Introducing the Written Realms Blog

A look at why and how the Written Realms blog was built.
Feb 27 2020

A proper blog had been on the roadmap for a long time. Announcements, dev updates, newsletters and the occasional essay so far could only be circulated using Discord, Twitter or Patreon.

Philosophically, I've always felt that the best place to host what matters most is directly on the open internet, in a place whose stack you fully control. You want to be able able to make sure your title, meta tags and thumbnails come out just right, that your URLs are stable, and that no editorial entity can censor your speech.

Social platforms are powerful tools, but ultimately they serve us best when the arrows point inward: when the tweets, the threads and the shares link back to a space that we control.

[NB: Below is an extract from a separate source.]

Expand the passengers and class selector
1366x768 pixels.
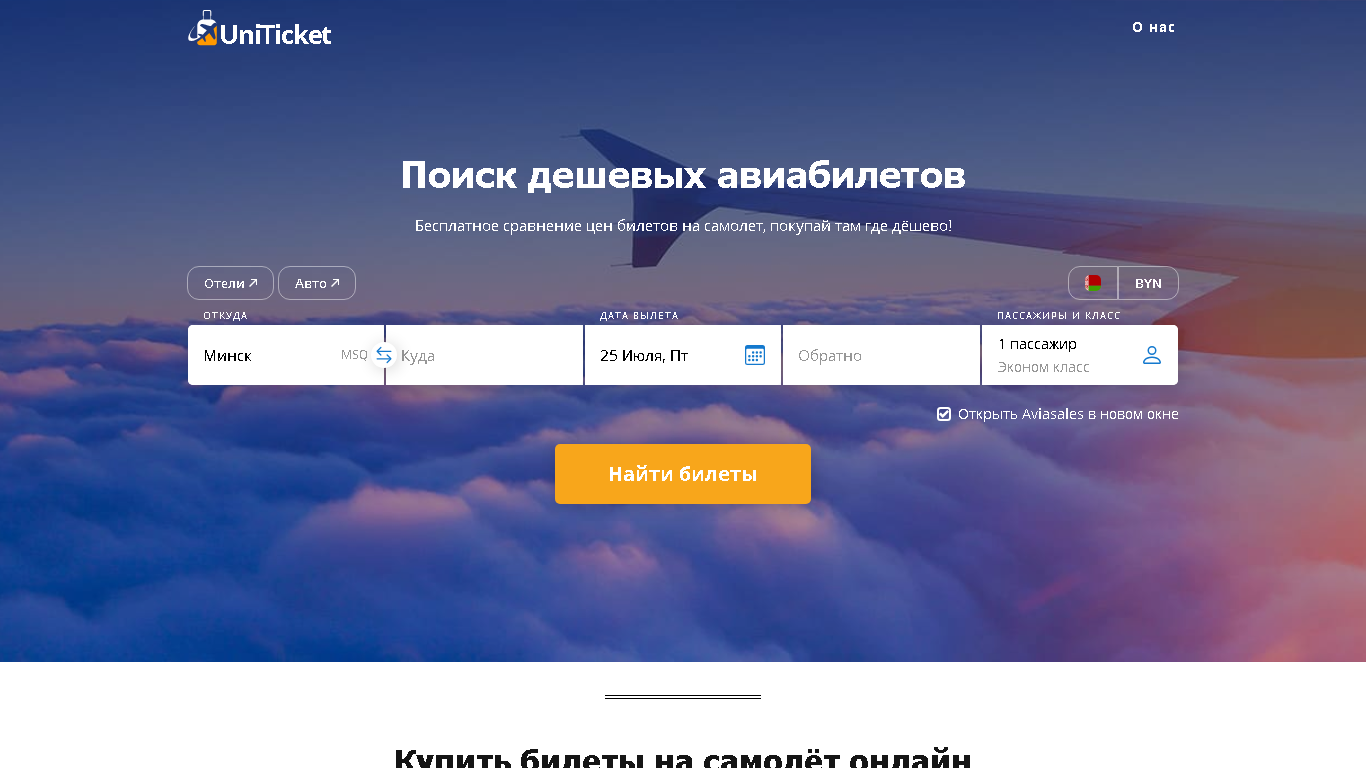tap(1080, 355)
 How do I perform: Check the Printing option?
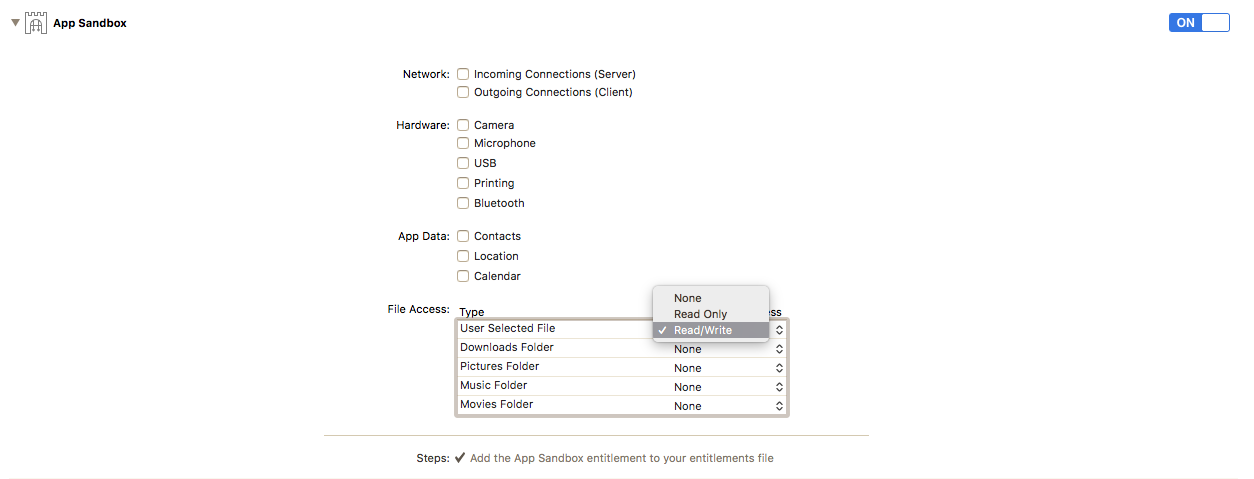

What We're Going to Blog About

We're going to start with four broad categories of posts:

  • Newsletters - Like the winter newsletter that went out today! And it is no coincidence that this blog is being published at the same time.
  • Updates - New features, important bugs fixes, new content releases.
  • Essays - On game design or some of the technology / challenges we come across. Pat has already published one such essay, Handrolling an RPG Stat System
  • Fiction - Occasionally we're going to publish new fiction that takes place in some of our worlds. One short story is currently underway, called 'The Forbidden Spark.' It will be released here when it's ready.

In time, we'd like to integrate some of the blog content with the rest of the Written Realms platform. For example, links to updates published here will find their way to the newly-built desktop-width sidebar.

Implementation - Nuxt and Tailwind

Blogs are always a great opportunity to play with new technology. I've recently rewritten the whole of WrittenRealms in Vue.js, so I'm pretty sold and invested in that general ecosystem. I also just built a new docs site in Vuetify, a Material Design framework on top of Vue, and have generally liked it.

Another framework I've been looking at is Nuxt.js. Its biggest draw for the purposes of a blog engine is that it handles static site generation. This means that while you're developing everything works more or less like how a normal Vue app would work, but when you're ready to go to production, Nuxt builds out every page that a user could visit statically. A static site performs much better than a single-page application, and is more easily searched by crawlers. Nuxt also ships with a helpful out-of-the-box integration with vue-meta, which implements easy title and description configuration.

I tried initially to use both Nuxt and Vuetify together (with the latter installed on top of the former) but was not successul at that. Using standard installers gave an older Vuetify release, and it's hard enough learning a new framework where you're constantly running into versioning problems. When I tried to manually install Vuetify on top of Nuxt, I went down a configuration rabbit hole I did not care to get out of.

Given that blogs are in my opinion at their best when they are as minimal as possible and get out of the writing's way, I decided I really didn't need a material framework for that and opted for Tailwind, a lovely css framework that helps you style things without actually writing css. Music to my ears, and I'd used it on a client project in the past and liked it.

Routing

A quick note on routing. It's typically very easy to set up a blog where the url patterns follow rough the format /posts/1/. It's trickier to let posts define their own root urls so that you can go to /about-birds/ and it shows the contents of the corresponding post, where post authors can pick any name they want. It's especially difficult when you want these routes to get generated without you having to change the frontend's code.

Solving this took a little work but we ended up making Nuxt's config load asynchronously, which thankfully the framework supports. We fetch the custom routes from the API and then instruct Nuxt to generate one static page for each of those paths. As the site is generated, each page queries the API for the post's contents.

There is almost certainly a way to improve this by fetching all of the post's contents along with their path in that initial route building call, but due to some issues with Nuxt I ran into, I'm waiting for v3 to be released. A slightly longer site generation time (an infrequent task I can run locally anyway) is not an issue at this point.